Required work -
Would you reproduce every record exactly, leaving out the pictures?

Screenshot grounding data
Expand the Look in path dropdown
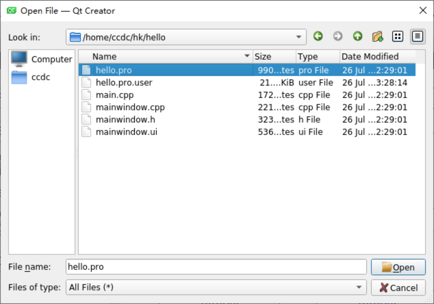The height and width of the screenshot is (304, 434). point(298,37)
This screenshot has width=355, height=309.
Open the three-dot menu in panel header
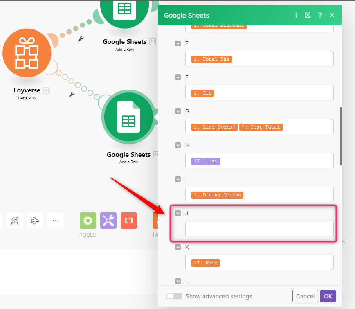[296, 15]
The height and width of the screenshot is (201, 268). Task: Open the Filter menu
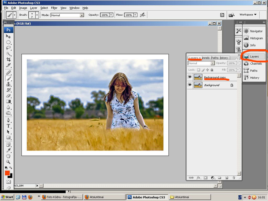54,8
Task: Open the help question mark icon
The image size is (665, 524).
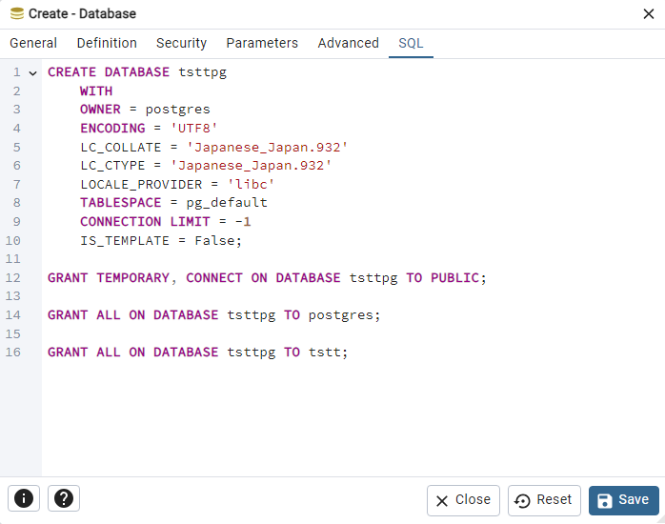Action: 64,498
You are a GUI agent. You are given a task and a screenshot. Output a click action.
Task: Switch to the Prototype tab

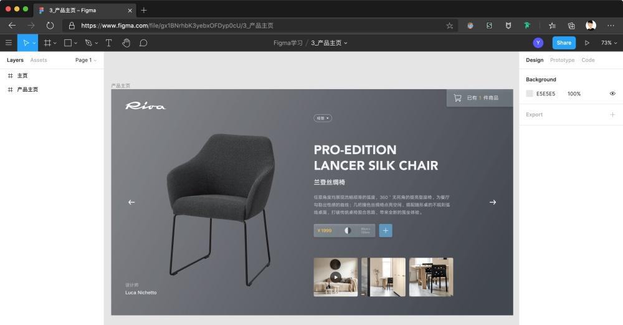click(562, 60)
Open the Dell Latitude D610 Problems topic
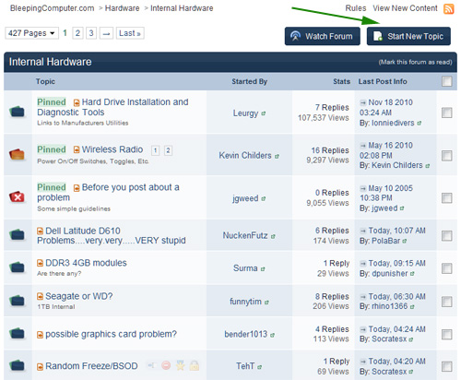Screen dimensions: 461x380 (112, 235)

Solution below -
Expand the Look in path dropdown
The height and width of the screenshot is (304, 434). point(298,37)
This screenshot has width=355, height=309.
Open the three-dot menu in panel header
[296, 15]
The height and width of the screenshot is (201, 268). Task: Open the Filter menu
54,8
Task: Open the help question mark icon
The image size is (665, 524).
Action: 64,498
You are a GUI agent. You are given a task and a screenshot. Output a click action.
Task: Switch to the Prototype tab

click(562, 60)
Open the Dell Latitude D610 Problems topic
Screen dimensions: 461x380 (112, 235)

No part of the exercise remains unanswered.